Extract provided
——

The compiler doesn't need to itself be able to execute the operations it will generate, it just to be able to write them to the output.
ah of course thank you very much
c++ will indeed let you directly tap a register. Its going to tie your code to one computer type, but you can embed assembly language in c++ either by compiling it alongside the c++ code or by embedding it (language extension that almost all compilers support) such as the __asm keyword to make an assembly block. You can use this to invoke system calls. There are probably APIs out there to let you make low level system calls without having to DIY, but I don't know anymore... I only use assembly very sparingly, the one case that it pops up over and over for me is endian flipping large amounts of backwards integers.
c++ will indeed let you directly tap a register [...] by compiling it alongside the c++ code
If you're assembling code independently of the C++ compiler and then linking it with the rest of the program, how exactly is that something C++ lets you do?

——

What to work on
(a) Put this sentence from the forum thread on C++ and assembly into Spanish: "You can use this to invoke system calls."
(b) Continue the forum thread on C++ and assembly by writing the next reply after its last post.
The items below were taken from a separate source.

Target pointing data:

——

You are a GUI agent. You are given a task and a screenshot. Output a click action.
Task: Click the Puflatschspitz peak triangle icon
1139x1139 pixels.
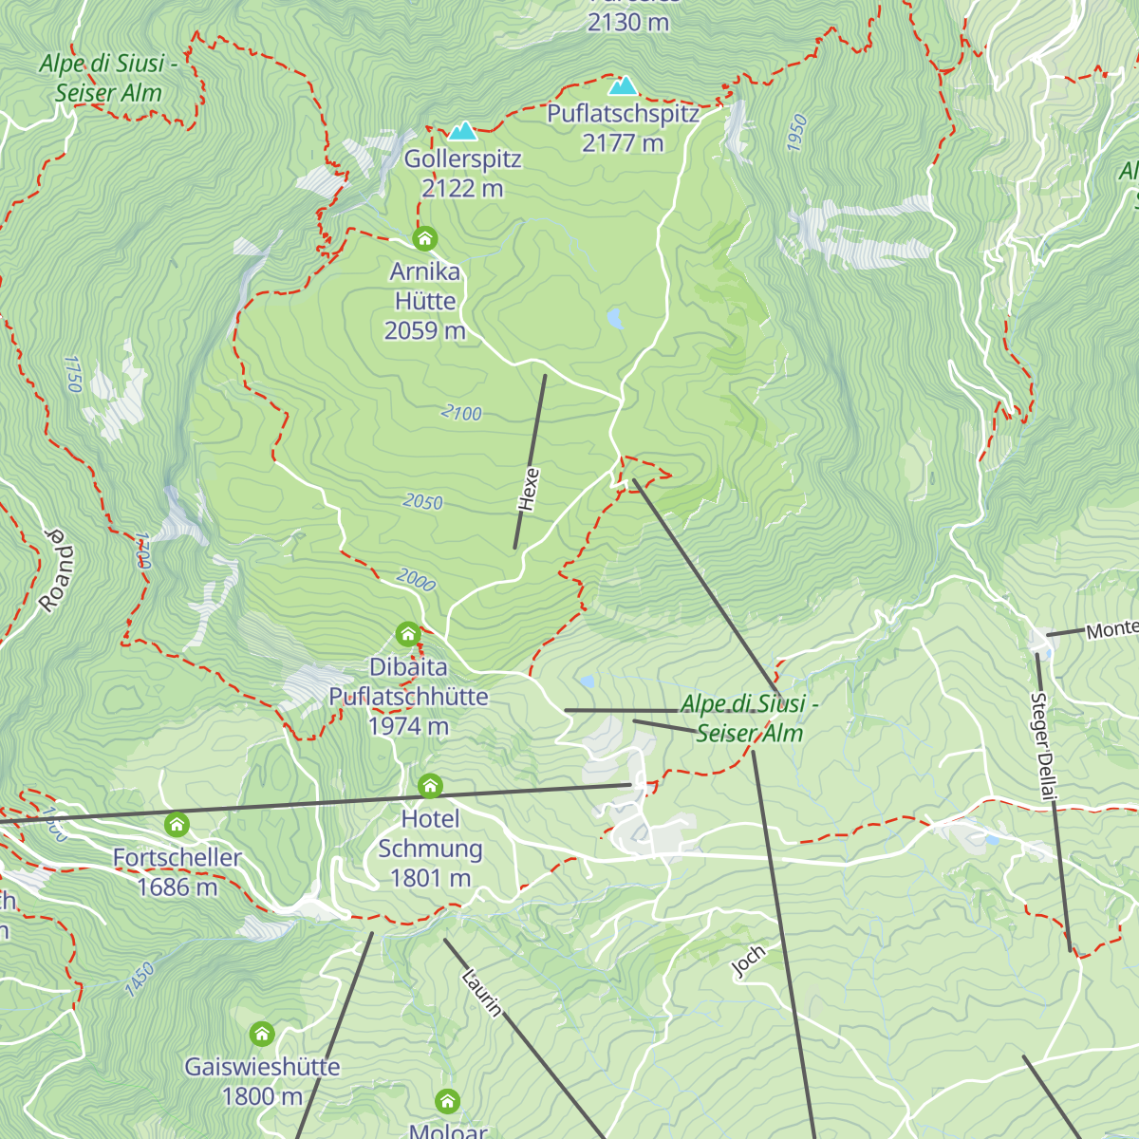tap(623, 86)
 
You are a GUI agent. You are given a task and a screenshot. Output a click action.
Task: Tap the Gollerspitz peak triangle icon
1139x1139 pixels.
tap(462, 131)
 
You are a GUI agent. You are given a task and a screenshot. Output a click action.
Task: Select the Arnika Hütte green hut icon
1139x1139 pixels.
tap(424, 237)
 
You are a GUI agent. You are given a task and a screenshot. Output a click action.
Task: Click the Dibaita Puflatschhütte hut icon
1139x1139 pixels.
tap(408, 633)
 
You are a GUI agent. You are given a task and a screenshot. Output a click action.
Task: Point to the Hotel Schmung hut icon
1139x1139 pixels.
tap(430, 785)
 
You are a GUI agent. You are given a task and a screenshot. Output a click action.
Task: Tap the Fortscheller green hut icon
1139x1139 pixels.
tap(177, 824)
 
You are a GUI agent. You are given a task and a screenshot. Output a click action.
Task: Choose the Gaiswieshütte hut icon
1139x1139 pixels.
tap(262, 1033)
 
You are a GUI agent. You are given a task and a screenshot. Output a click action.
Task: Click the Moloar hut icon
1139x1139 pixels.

——

Solved problems
(a) Puedes usar esto para invocar llamadas al sistema.

(b)
embedding it (language extension that almost all compilers support) such as the __asm keyword to make an assembly block.
Although many compilers support inline Assembly in one form or another, the syntax is not necessarily portable from one compiler to another. And anyway it's still not C++, for two reasons: first, the inline Assembly syntax is not part of the C++ standard; and second, you have to write in Assembly, not in C++.
stav wrote:
how exactly does libc (and windows version of the runtime library) implement syscalls?

Minor point, libc doesn't actually "implement" system calls: the OS kernel implements them. libc invokes system calls, as needed.

For example, libc implements the C library function strlen, which doesn't invoke any syscalls. Libc also implements the C library function fopen, which invokes a syscall. On a Unix (MacOS, Linux, etc), that syscall will be likely invoked through the POSIX API "open()".

stav wrote:
say, you wanted to create a new language, would you have to manually implement a runtime library with wrappers for every single syscall (for every single architecture) for every single platform you wanted to run on?

Yes, and since the number and meaning of syscalls is totally different between operating systems and changes version to version, you'd have to write some abstractions to make your language portable. Or just implement C interop and make your runtime call C or POSIX/WinAPI, which already did that work.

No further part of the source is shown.